My cigar curator... ok well my mom since she is taking care of my stuff while I am overseas sends me pics of my stuff as it comes in.. here is what I hauled in this week between Cbid, Daily deals, and a Weekly deal that came up at Famous-Smoke. She accidentally put in the box of Oliva "V" that was in another thread but oh well have to love the Oliva "V"s



















Free Samplers that came with my RP Cuban Blend purchase


----------



## azpostal (Jul 12, 2008)

Wow that's one giant haul!


----------



## zitro_joe (Oct 6, 2008)

Nice stuff.

Wait a minute. You have a new cab Humi - that your brother setup- and your mom is taking care of your stash while youre gone. You have a cigar catering service over there. Can I hire them when I deploy?


----------



## ProBe (Jan 8, 2009)

Great haul Acefull.


----------



## Cypress (Jun 27, 2007)

I am jealous!!!!


----------



## Acesfull (Dec 9, 2007)

zitro_joe said:


> Nice stuff.
> 
> Wait a minute. You have a new cab Humi - that your brother setup- and your mom is taking care of your stash while youre gone. You have a cigar catering service over there. Can I hire them when I deploy?

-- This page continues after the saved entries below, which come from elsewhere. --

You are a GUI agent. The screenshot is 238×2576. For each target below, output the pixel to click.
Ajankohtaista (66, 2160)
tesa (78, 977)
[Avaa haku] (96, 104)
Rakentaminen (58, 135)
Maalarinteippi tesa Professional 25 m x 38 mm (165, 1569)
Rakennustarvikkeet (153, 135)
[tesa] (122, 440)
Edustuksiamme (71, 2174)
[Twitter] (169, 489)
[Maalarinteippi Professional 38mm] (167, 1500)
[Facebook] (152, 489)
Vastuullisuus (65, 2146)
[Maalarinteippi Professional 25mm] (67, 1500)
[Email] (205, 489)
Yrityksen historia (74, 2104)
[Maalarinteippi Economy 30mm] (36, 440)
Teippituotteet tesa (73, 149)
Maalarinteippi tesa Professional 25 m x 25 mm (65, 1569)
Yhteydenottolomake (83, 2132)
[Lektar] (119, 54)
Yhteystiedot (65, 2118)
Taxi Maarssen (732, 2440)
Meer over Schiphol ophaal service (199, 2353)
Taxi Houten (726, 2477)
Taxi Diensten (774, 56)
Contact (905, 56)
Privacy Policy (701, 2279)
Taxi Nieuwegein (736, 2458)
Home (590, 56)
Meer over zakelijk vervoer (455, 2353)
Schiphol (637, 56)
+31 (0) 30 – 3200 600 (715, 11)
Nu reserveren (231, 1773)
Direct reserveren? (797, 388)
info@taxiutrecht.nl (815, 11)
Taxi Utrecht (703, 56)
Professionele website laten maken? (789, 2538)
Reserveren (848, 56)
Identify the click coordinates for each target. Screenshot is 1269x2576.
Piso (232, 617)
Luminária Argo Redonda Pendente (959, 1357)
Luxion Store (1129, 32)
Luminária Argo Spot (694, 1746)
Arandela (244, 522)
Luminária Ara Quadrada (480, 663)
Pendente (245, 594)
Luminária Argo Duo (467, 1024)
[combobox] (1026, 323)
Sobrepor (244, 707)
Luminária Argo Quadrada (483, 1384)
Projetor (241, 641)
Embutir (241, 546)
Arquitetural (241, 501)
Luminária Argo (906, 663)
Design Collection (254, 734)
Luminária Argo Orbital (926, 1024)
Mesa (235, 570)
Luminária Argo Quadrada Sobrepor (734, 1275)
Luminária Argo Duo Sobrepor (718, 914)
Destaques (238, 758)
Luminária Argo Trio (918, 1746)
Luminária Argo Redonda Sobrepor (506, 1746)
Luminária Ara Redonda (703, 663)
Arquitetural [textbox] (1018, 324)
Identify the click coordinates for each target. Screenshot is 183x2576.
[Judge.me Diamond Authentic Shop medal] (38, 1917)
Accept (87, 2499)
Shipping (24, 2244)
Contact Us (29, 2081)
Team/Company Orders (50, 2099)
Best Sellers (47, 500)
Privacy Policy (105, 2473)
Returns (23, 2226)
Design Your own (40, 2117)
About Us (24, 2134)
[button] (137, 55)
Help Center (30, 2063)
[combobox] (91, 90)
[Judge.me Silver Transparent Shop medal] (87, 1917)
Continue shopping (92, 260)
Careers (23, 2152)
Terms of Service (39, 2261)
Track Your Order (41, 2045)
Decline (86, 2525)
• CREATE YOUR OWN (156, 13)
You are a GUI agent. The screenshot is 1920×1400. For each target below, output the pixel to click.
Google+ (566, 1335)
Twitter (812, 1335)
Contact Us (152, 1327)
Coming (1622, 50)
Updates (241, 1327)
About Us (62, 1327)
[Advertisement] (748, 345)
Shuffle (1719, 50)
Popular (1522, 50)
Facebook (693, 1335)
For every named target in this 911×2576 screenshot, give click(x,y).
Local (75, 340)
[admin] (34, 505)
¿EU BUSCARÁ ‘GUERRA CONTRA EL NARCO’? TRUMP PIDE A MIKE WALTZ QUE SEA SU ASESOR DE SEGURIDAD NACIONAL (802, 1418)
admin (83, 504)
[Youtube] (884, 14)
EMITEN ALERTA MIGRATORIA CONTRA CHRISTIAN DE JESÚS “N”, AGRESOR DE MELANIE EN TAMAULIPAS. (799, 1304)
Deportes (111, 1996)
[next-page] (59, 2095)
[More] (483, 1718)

I dont know if they have catering branches in Texas but I can ask


----------



## zitro_joe (Oct 6, 2008)

Acesfull said:


> I dont know if they have catering branches in Texas but I can ask


Ha, I was more or less commenting on your family hooking you up while you are deployed. I live in Tucson now, many of my friends have offered to "watch" my collection while I am gone. Yeah right...


----------



## Acesfull (Dec 9, 2007)

lol im sure they'll watch it.. for a small "fee" of course lol

yeah my brother is awesome.. I did bomb him with a 1000ct Lauderdale Humi and a Hydra SM for his bday from cheaphumidors for helping me out.. looks awesome in his man room


----------



## Buddha024 (Jul 31, 2008)

Quite a haul there. Congrats and take care of yourself.

:ss :w :ss


----------



## Vinnie (Nov 27, 2008)

Damn nice haul you have waiting for your return. I would offer to store them for you, but you might have to lock and load when you see I couldn't help myself.

Stay safe!
Vinnie


----------



## Scott W. (Jul 10, 2008)

Sweet! enjoy them!! Get home safe!


----------



## big04deuce (May 16, 2008)

Holy [email protected] that is an awesome haul there! Thanks for sharing the pics.


----------



## tx_tuff (Jun 16, 2007)

DAMN thats just freaking crazy right there! Hope you had room for all of them.


----------



## ashmaster (Oct 10, 2008)

WOW, that's friggin awesome.


----------



## karmaz00 (Dec 5, 2007)

wow grea pickups


----------



## Dom (Jan 19, 2008)

Beautiful


----------



## darkninja67 (Feb 7, 2009)

Get home soon so you can smoke em all.


----------